# DIRECTIONS
List every performer named in the review of Notorious below as appearing in that film.

[GIVEN TEXT Boundary: Start]

Bergman was a favourite of Alfred Hitchcock and Notorious (Pat Hitchcock's favourite of her father's films)  is a wonderful vehicle for her. Alicia Huberman (Bergman) is the American daughter of a former Nazi war criminal determined to redeem her father's sins.  Agent Devlin (Cary Grant) exploits Alicia's guilt by recruiting her to travel to South America to spy on her father's former associates including the wealthy bachelor Alex Sebastian (Claude Rains again) who Devlin knows was attracted to Alicia previously. Devlin actively encourages Alicia to submit herself to Sebastian, but when she does, he is shocked by his jealous reaction and realizes he loves Alicia.

While Notorious is a thriller, the focus is on the love triangle. In this case too, duty draws Alicia to Alex, but her heart is with Devlin. However, the nobility of the men in Casablanca is lacking here. Alex is a villain and no Laszlo and Devlin loves Alicia, but allows her to degrade herself nevertheless. It's a misogynist fantasy and it's no wonder that Hitchcock is no favourite of feminists. I will leave it to you to decide whether Devlin redeems himself by the film's conclusion. Rains is great again, but the intriguing supporting cast member is Russian silent screen star Madame Konstantin playing Sebastian's overprotective mother.

[GIVEN TEXT Boundary: End]
[EXTRACTED INFORMATION Boundary: Start]

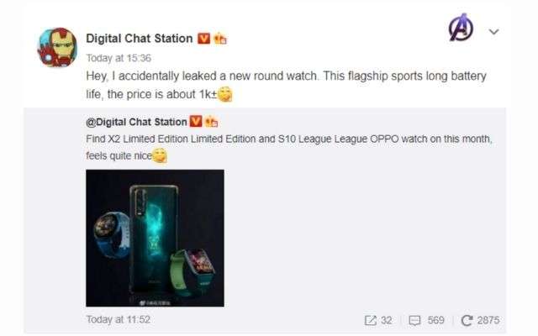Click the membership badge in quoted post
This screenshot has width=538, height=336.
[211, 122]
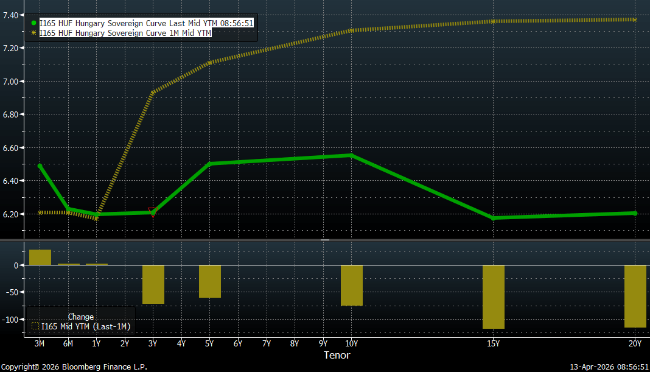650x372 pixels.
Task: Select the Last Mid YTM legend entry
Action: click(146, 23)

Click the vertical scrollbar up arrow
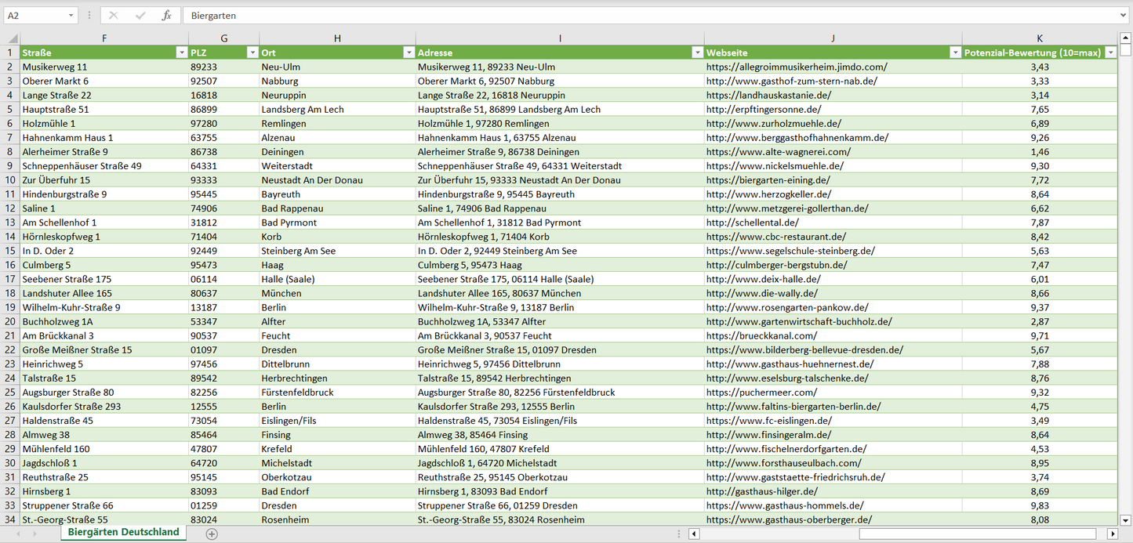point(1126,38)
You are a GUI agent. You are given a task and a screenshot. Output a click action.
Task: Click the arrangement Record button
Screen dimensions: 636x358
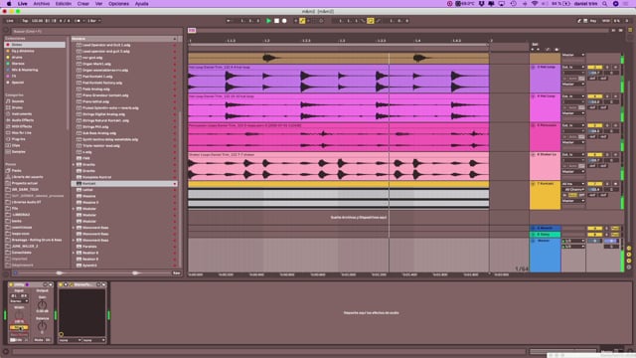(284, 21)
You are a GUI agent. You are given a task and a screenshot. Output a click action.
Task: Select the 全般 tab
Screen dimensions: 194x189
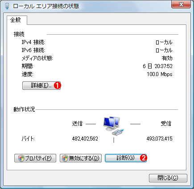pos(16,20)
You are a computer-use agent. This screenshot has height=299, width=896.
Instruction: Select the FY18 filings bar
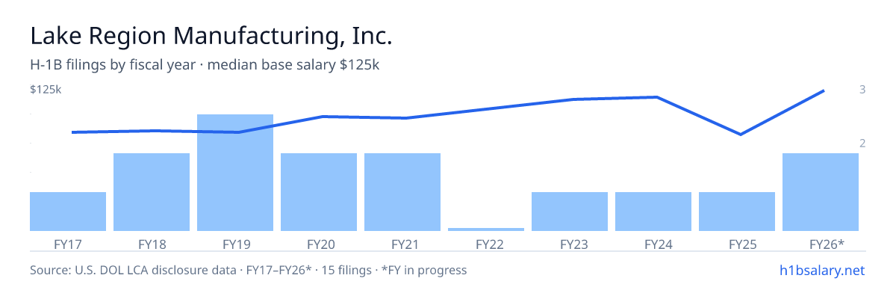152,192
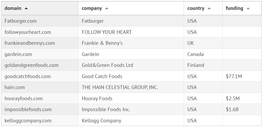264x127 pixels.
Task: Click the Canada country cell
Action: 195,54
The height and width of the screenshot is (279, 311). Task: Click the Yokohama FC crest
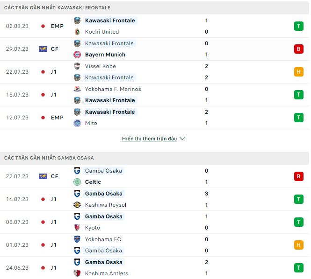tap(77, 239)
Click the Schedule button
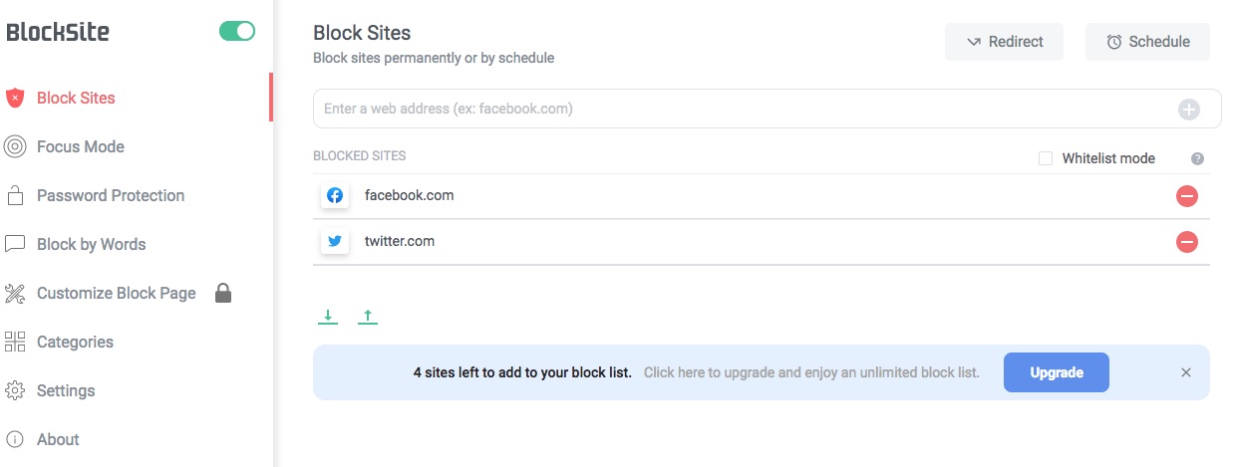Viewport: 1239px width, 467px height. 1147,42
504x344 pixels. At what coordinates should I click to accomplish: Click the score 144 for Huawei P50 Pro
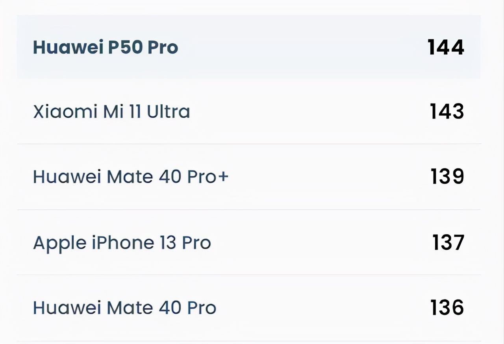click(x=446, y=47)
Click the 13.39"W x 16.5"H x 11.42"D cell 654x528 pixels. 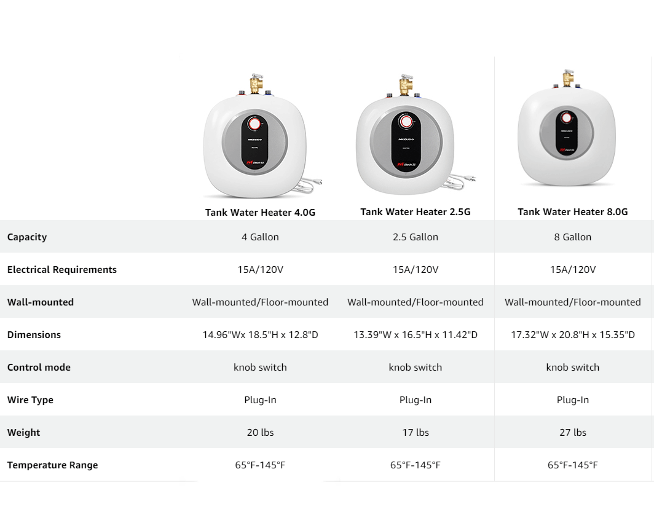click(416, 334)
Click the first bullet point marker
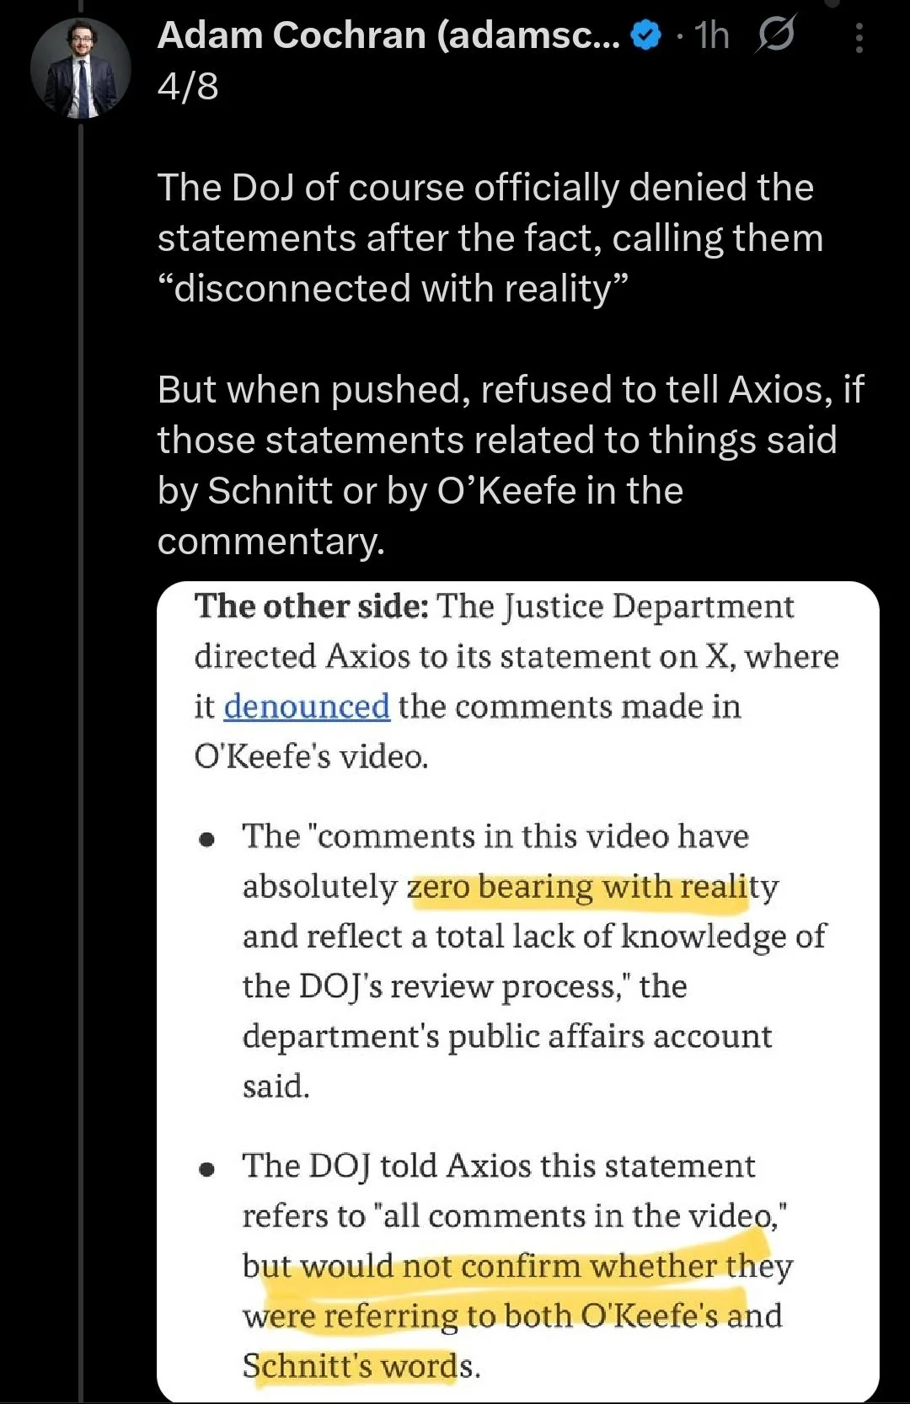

[EXTRACTED INFORMATION Boundary: End]

# COMPLETED TASK
Bergman
Cary Grant
Claude Rains
Madame Konstantin